External LED

A Light-Emitting Diode (LED) is a simple semiconductor that glows when enough current passes through it. Depending on the semiconductor material, the LED may glow blue, red, yellow, green, and so forth...

A diode allows electrical current to pass through it in only one direction, so an LED is similarly polarized.

Note that external LEDs have wires/legs sticking out of the bulb. The short leg connects back to the Negative(-) or GND side of the power source, while the long leg should be connected to the Positive(+) side:

Here is a simple LED circuit showing a power source (battery), and an LED:

Question: Which leg sticks out in which direction?


There is a third component required in the simple LED circuit as shown above. That last component is called a Resistor, and its job in this example is to resist or reduce electrical current flowing into the LED.

LED's, like most electrical components, are finnicky about how much electricity should flow through them, a little bit like Goldilocks.

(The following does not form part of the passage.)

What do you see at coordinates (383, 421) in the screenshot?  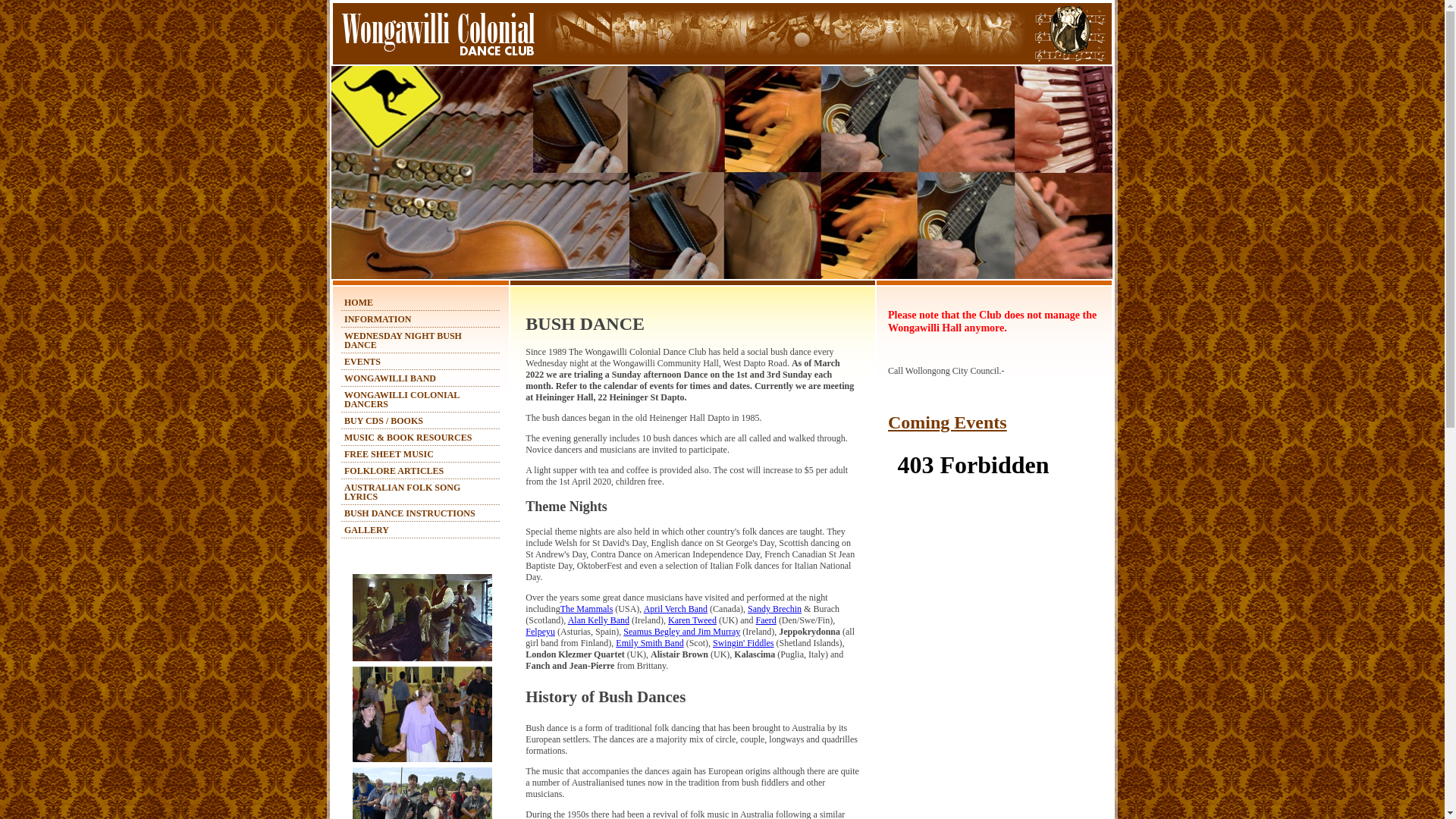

Too little current, and the LED is either too dim or completely shut off. Too much currect and the LED burns out and is forever destroyed... So, we should err on the too little side of this dillema.

Different color LEDs require different voltages:

Red, Yellow, Infra-red1.8V
Blue, White, UV3.3V
GreenDepends. Try 1.8V first

Arduino pins provide 5V.

The resistor helps to reduce the voltage, and the current it creates.

Question: What happens when you connect 5V to a Red LED without a resistor?


We will be using the Arduino Uno itself as the power source for our external LED. So find an LED and a resistor in your kit. Now in order to connect these components as shown in the above simple circuit diagram, you'd need some way to hold the wires/legs asainst each other and stick some of them into the Arduino pin holes.

Holding all of these together in your fingers is a pain.

Soldering is one way we can connect these togther, but that's too permanent for the kind of prototyping we are doing, so we are going to use a Breadboard to connect many of the circuits in this tutorial.

In this kind of breadboard, the long columns marked (+) and (-) on the sides are connected. That means all the pin holes on the (+) column are connected internally. Putting the end of one component in one of the (+) column holes, and putting another component in another of the (+) column holes is the same as holding those two wire ends/legs together. The two (+) columns on either side are not connected to each ther. Similarly for the (-) columns.

Every mini row is internally connected as well. For instance, all the five pins in row 10 marked with columns abcde are all connected. Also all the row 4 pins with columns fghij are internally connected. The big line in the middle separates rows on either side of that divide. So 10a is not connected to 10f and so on.

Jumper Wires

Jumper wires are used to connect various components on the breadboard, and to external pin holes on the Arduino Uno itself.

Connecting the Simple Arduino LED Circuit

With the Arduino Uno, the breadboard, jumper wires, an external LED, and a resistor, we can now try to create the simple LED circuit.

1) Place LED into two unconnected breadboard rows:

2) Connect the short leg of the LED to the GND/- pin on the Arduino (there are actually 3 of them, so either one is fine):

3) Connect one leg of the resistor to the row with the long LED leg. The other leg can go to any other unused row on the breadboard.

4) Finally, connect a jumper wire from the row with the second resistor leg to the (+/5V) pin hole on the Arduino:

Elecricity Flow

The current will flow from Arduino GND into the LED short leg, then through the semiconductor where it will cause the material to glow, then out the long leg, through the resistor and into the +/5V lead of the Arduino.

The resistor just needs to be in the cirtcuit to make sure current is regulated and not freely flowing into the LED's semiconductor and burning it up with too much excitation.